__PAGE TEXT__
►

US7461692B1ExpiredUtility

Multi-stage gas separator

97
Assignee: WOOD GROUP ESP INCPriority: Dec 15, 2005Filed: Apr 21, 2006Granted: Dec 9, 2008
Est. expiryDec 15, 2025(expired)· nominal 20-yr term from priority
Inventors:Chengbao Wang
B01D 19/0057E21B 43/128E21B 43/38
97
PatentIndex Score
81
Cited by
33
References
13
Claims

Abstract

A gas separator is configured to separate gas from a two-phase fluid. The gas separator includes a rotatable shaft, a plurality of separation stages and an outer housing. Each of the plurality of separation stages includes a rotor connected to the rotatable shaft, a diffuser downstream from the rotor and a crossover downstream from the diffuser. Each crossover is configured to remove gas from its respective separation stage. The outer housing includes a separate group of discharge ports for each separation stage to permit the removal of gas from each separation stage.

◄

__SUPPLIED DATA__
►

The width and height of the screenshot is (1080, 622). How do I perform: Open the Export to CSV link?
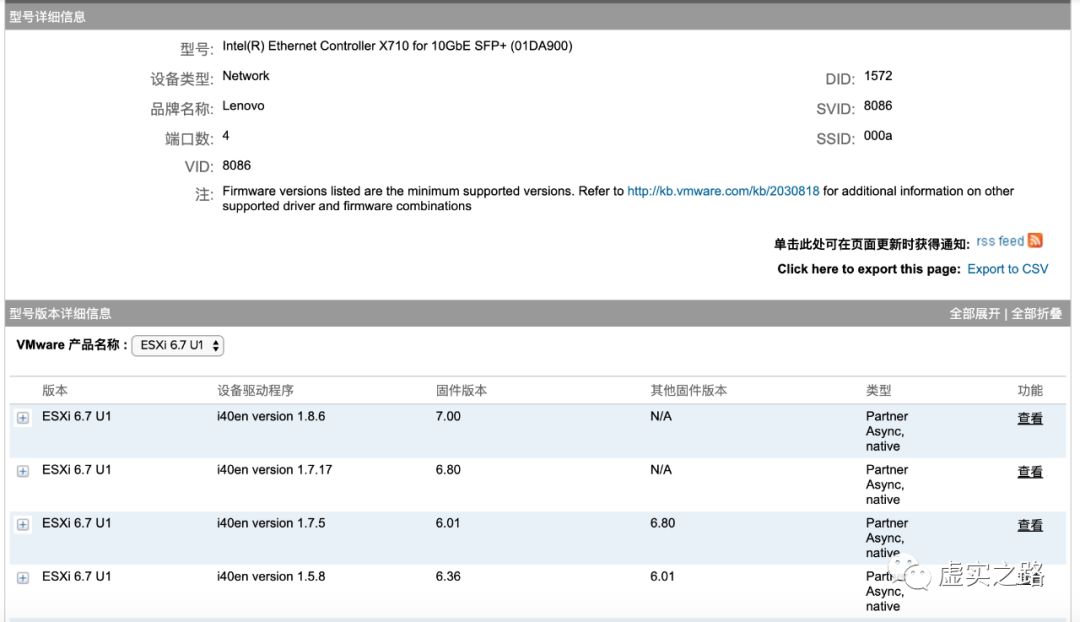pyautogui.click(x=1007, y=268)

◄

__EXERCISE TASKS__
1. List every component that the patent page says each separation stage of the gas separator includes.
2. Based on the patent page, answer yes or no to each statement and quote the words that decide it.
(a) Each crossover sits upstream of its diffuser.
(b) The outer housing has a separate group of discharge ports for each separation stage.
(c) The rotor in each separation stage is connected to the rotatable shaft.
3. Use the patent page to answer these questions:
(a) On what date was the patent granted?
(b) The gas separator separates gas from what kind of fluid?
(c) How many claims does the page list?

__RESULTS FOR EACH TASK__
1.
- a rotor connected to the rotatable shaft
- a diffuser downstream from the rotor
- a crossover downstream from the diffuser

2.
(a) No: "a crossover downstream from the diffuser"
(b) Yes: "The outer housing includes a separate group of discharge ports for each separation stage"
(c) Yes: "a rotor connected to the rotatable shaft"

3.
(a) Dec 9, 2008
(b) A two-phase fluid
(c) 13